Hello class! Consider this entry my official, virtual welcome to our online classroom. Though I have little experience administering blogs, I am excited about the potential for us to embark on this adventure together.
I'm going to use this entry as an example of the kind of posts and comments I'm looking for with regard to your blog assignments. We'll go over in greater detail how to use this blog and post entries of your own during class. For now, I'd like to share a piece of artwork from one of my favorites: Nina Katchadourian. This piece:
is entitled "Artificial Inseminations" (1998). You can find out more about Katchadourian and her work here.
I think you'll find that much of her work will resonate with our course topics and discussions, but with regard to this photograph, I'd like to ask about the literal connotations of "Artificial Inseminations." Here we see pictured a deliberately placed avian egg in a ceramic bowl, presumably submerged in water and accompanied by swimming tadpoles. We're familiar with what this image conjures: a sequestered, placid egg surrounded (ambushed?) by eager and active sperm. We will discuss the sexed and gendered metaphors of this trope when we read Martin's article, "The Egg and the Sperm." But for now, why do you think Katchadourian has displayed--and displaced--this otherwise familiar image as such? Does it speak to inter-species relations or engineered manipulations? Human mastery over nature? Evolution versus intelligent design? Is it a play on popular "reproduction"--that is, the way mass culture is replicated? What do you think?

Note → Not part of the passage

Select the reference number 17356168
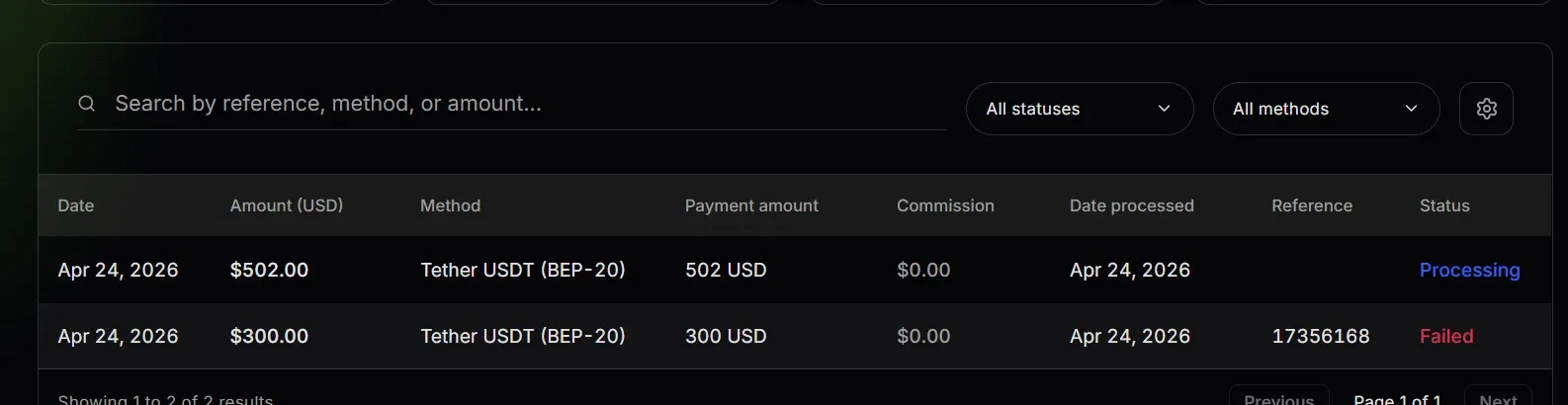The image size is (1568, 405). [1320, 336]
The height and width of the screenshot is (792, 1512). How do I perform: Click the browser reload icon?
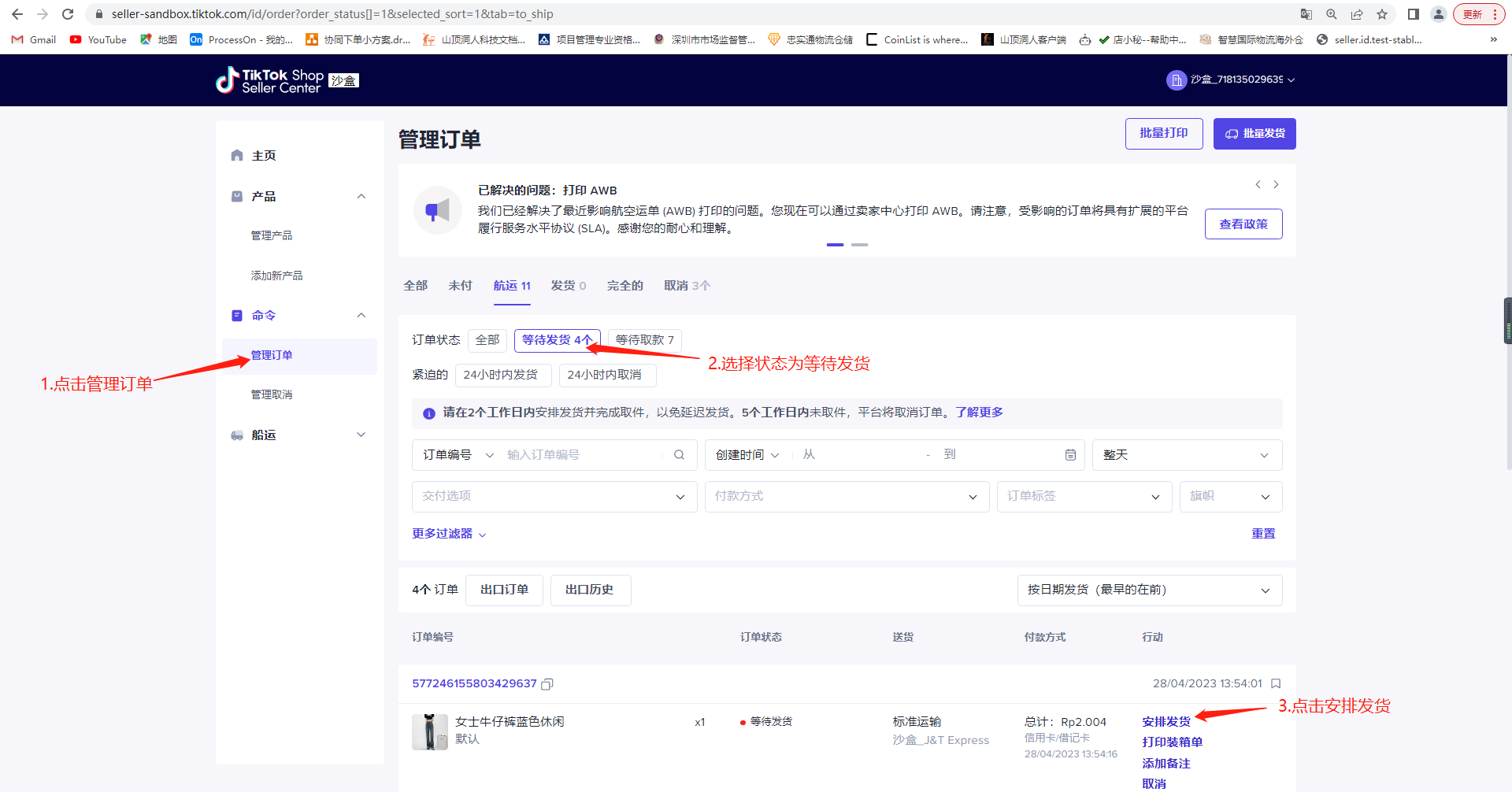(68, 14)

So, in this example, you'll see I've asked plenty of evocative questions. In your posts, you're only obliged to ask one--but more are always generative! I'd also like you to relate your pop artifact and question to the week's topic or a specific reading from that week (which I haven't done here because our semester has just begun!). Should you choose to comment instead, make sure your answers express your opinions in relation to the week's reading(s) as well.
Best of luck to you all! I'm really looking forward to seeing what popular artifacts you'll integrate into this course!